Snyder ended with a solemn reference, noting an instance where at least 20 college students were killed in a classroom. The sheriff said students need to be given the permission to fight back.
“These are college kids,” Snyder said. “Nobody ever told those kids they could fight back — so they sat there are waited their turn — to get shot. ‘Cause nobody told them different. We can’t do that.”
Board member Ruben Sanchez thanked the officers for coming and shared that he and interim superintendent Susan Sanchez have had conversations about the many threats of violence and what can be done.
Ruben Sanchez said training in the past has been focused on keeping shooters out, but the change now is, the threats are coming from inside the schools.
“As we all know, everybody in that building is the first line of defense when these things happen,” Ruben Sanchez said “That first 20 seconds, 30 seconds — that first five minutes — whatever those teachers, and those kids, and those employees in that building do really matter as far as who lives, who dies, who gets hurt (and) who doesn’t.

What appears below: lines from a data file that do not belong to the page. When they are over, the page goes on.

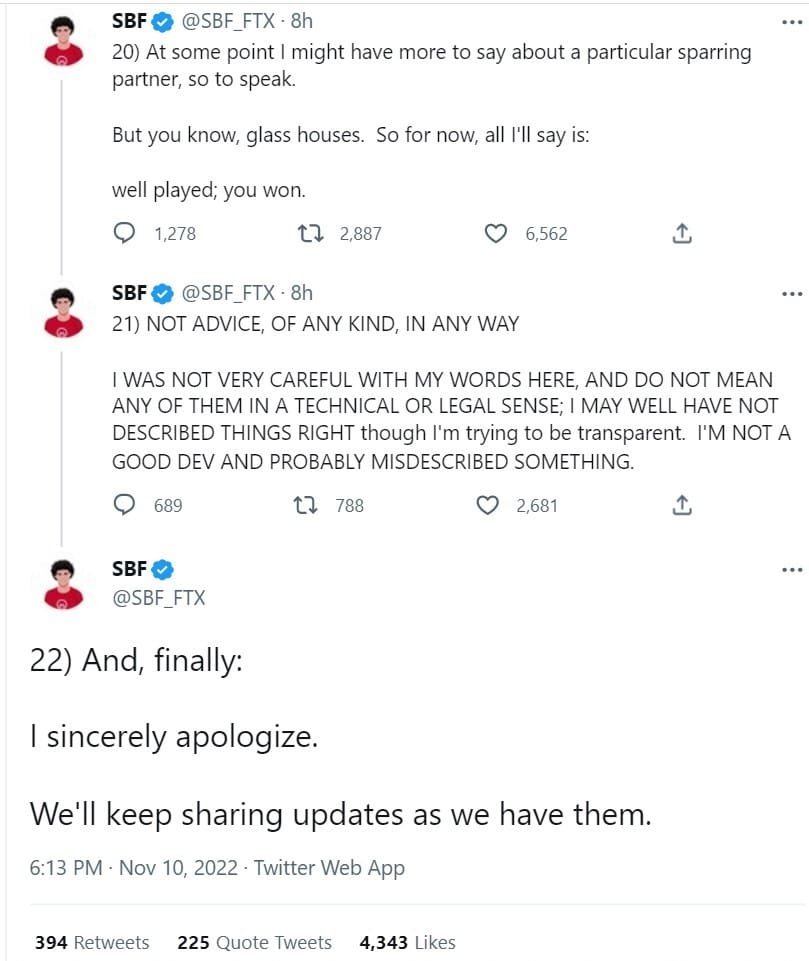
Task: Share the NOT ADVICE tweet
Action: coord(682,505)
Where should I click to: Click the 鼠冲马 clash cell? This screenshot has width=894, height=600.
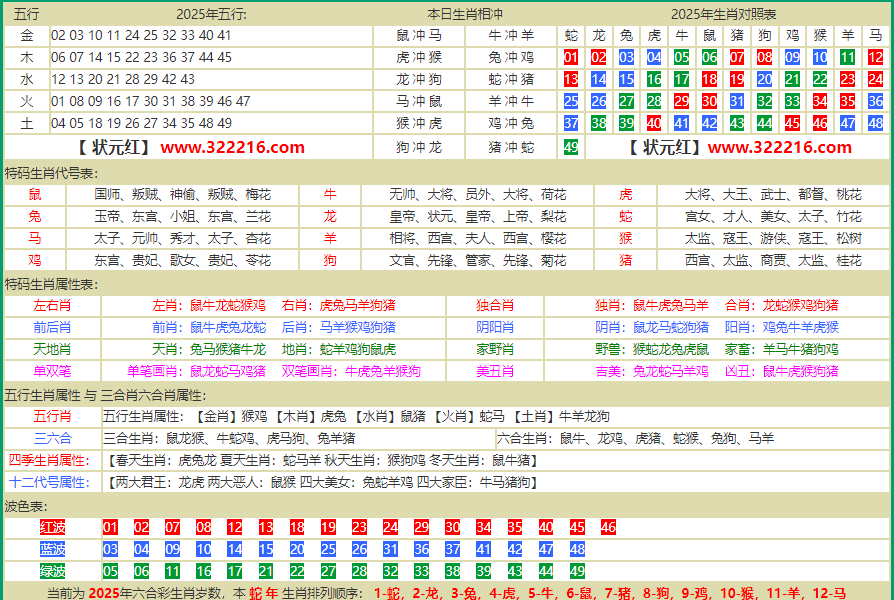pyautogui.click(x=418, y=36)
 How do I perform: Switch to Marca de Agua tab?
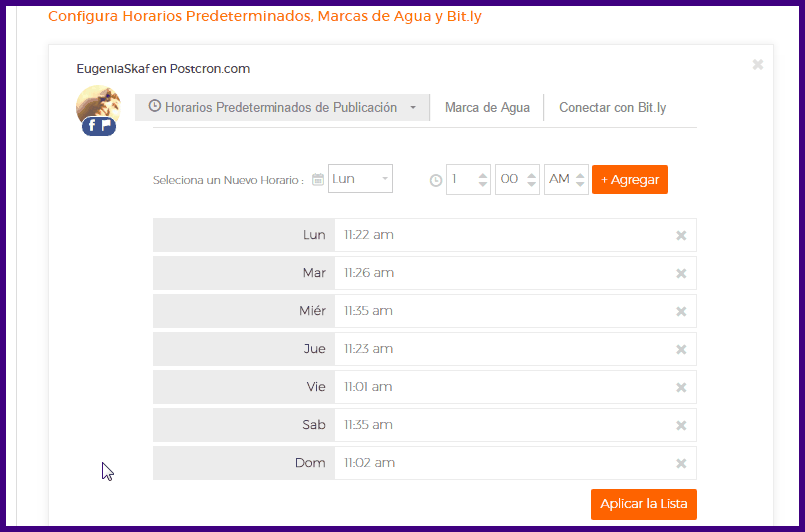click(487, 108)
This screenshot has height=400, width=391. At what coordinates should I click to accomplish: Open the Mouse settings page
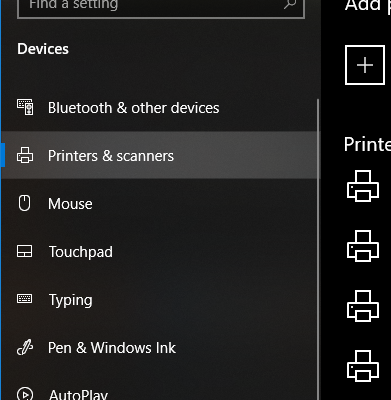[160, 204]
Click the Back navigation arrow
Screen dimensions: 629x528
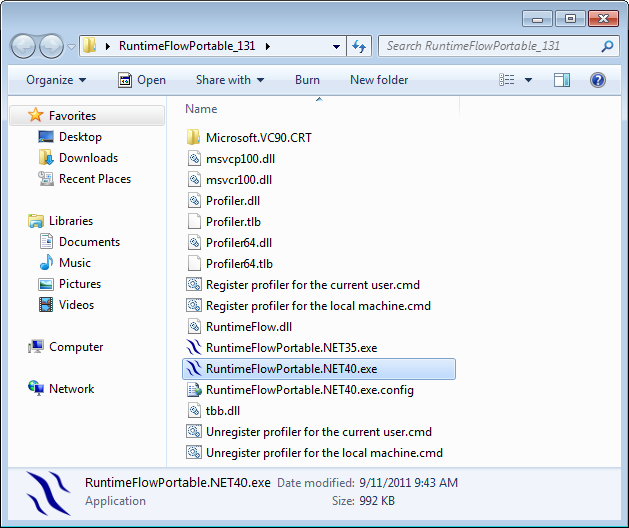pyautogui.click(x=24, y=46)
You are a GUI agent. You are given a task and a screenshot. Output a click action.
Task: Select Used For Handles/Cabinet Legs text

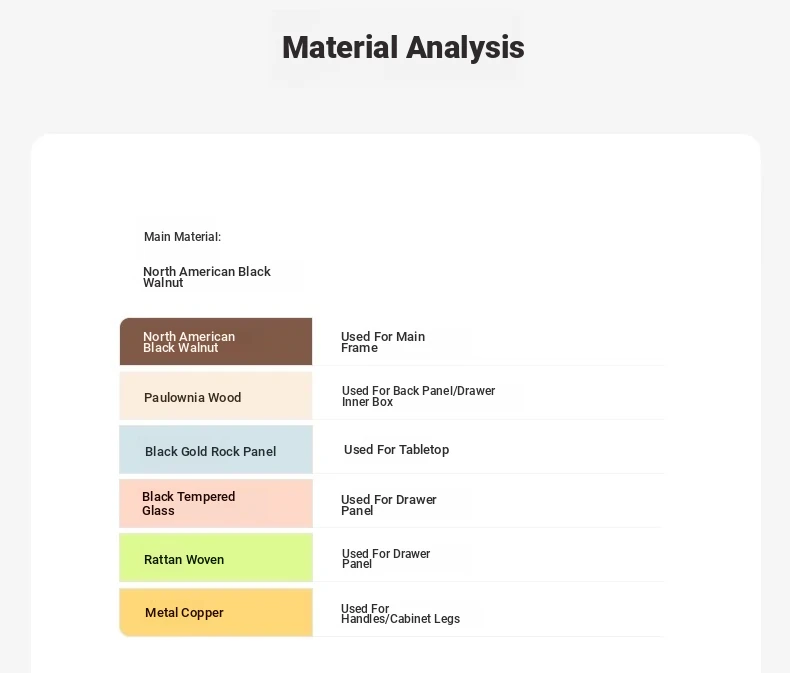tap(400, 614)
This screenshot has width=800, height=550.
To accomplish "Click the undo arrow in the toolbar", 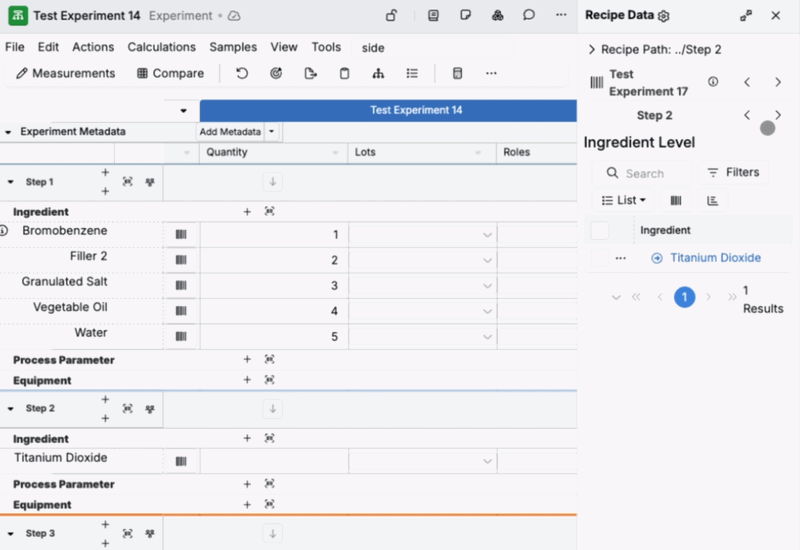I will click(x=242, y=73).
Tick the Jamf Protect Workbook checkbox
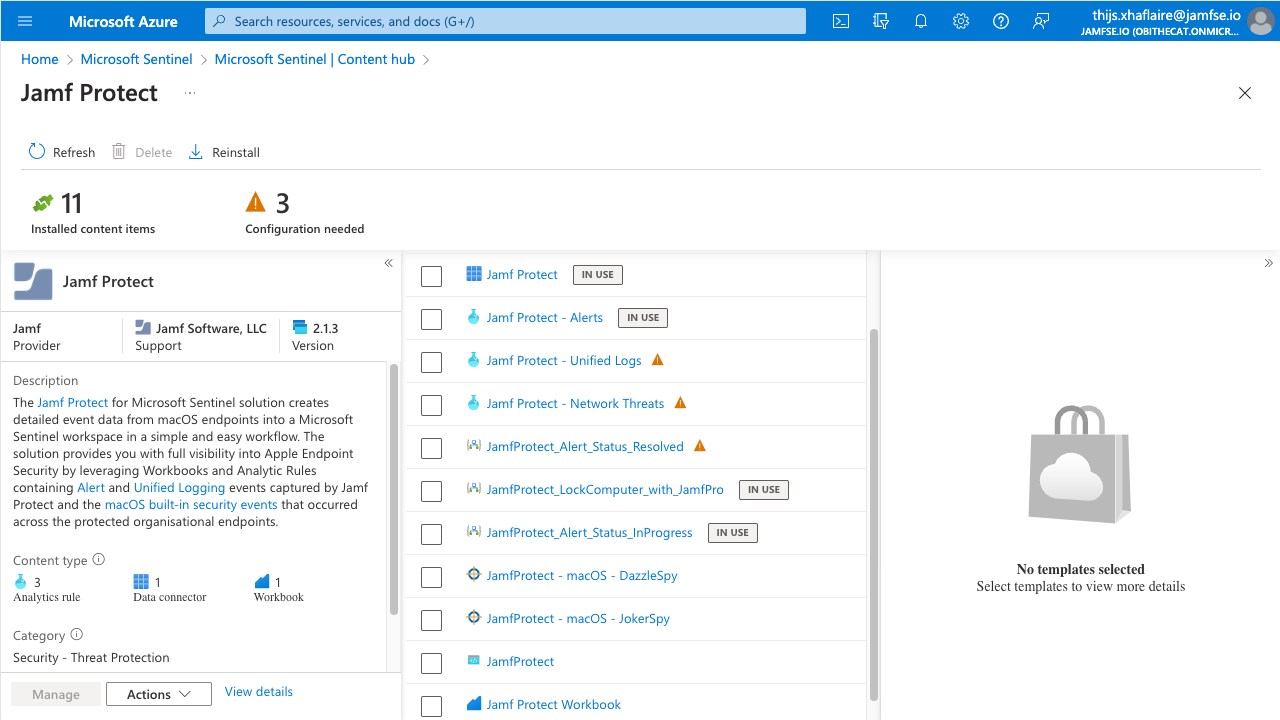The image size is (1280, 720). [x=431, y=706]
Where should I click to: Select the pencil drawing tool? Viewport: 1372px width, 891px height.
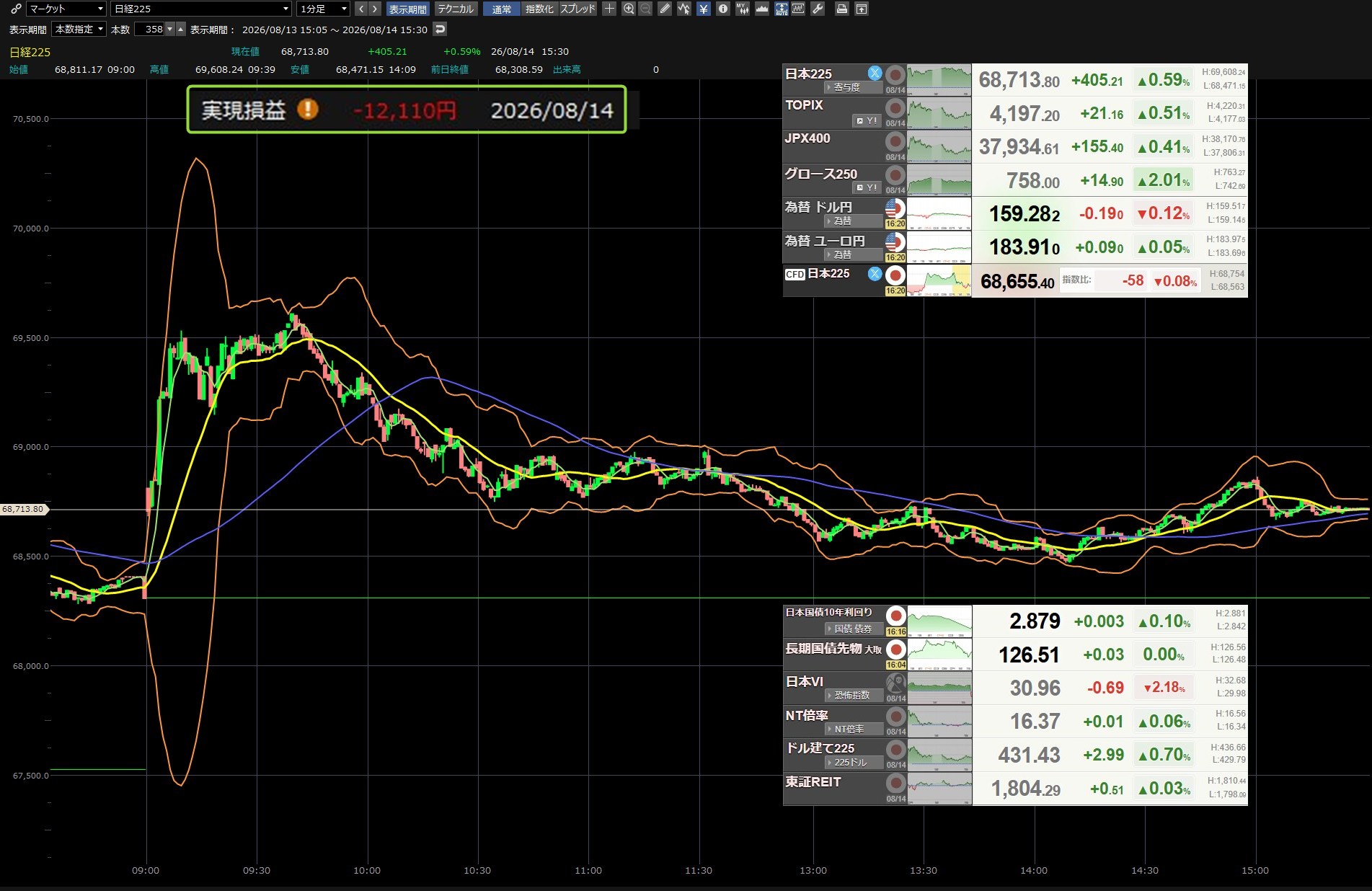coord(665,9)
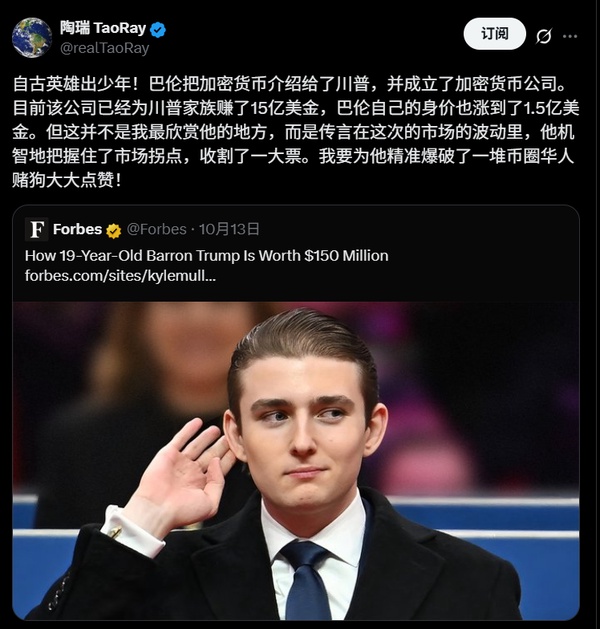Image resolution: width=600 pixels, height=629 pixels.
Task: Click the Barron Trump $150 Million headline
Action: [207, 256]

“So, one thing that I would ask if we can please ensure that our teachers are trained when it comes to the active shooter scenario — not only keeping that threat out, but now what do we do when that threat is your classroom.”
Susan Sanchez thanked members of law enforcement for their partnership with RISD.
“The collaboration we have on a regular basis with all the local enforcement agencies have been amazing and incredible,” Sanchez said. “Their response time has been seconds, minutes, by the time they get there. So again on behalf of the district, I want to say again just publicly, thank you for every one of you and your department and your people with your agency that has been here to support us during all of these threats of violence. We certainly couldn’t do it without you.”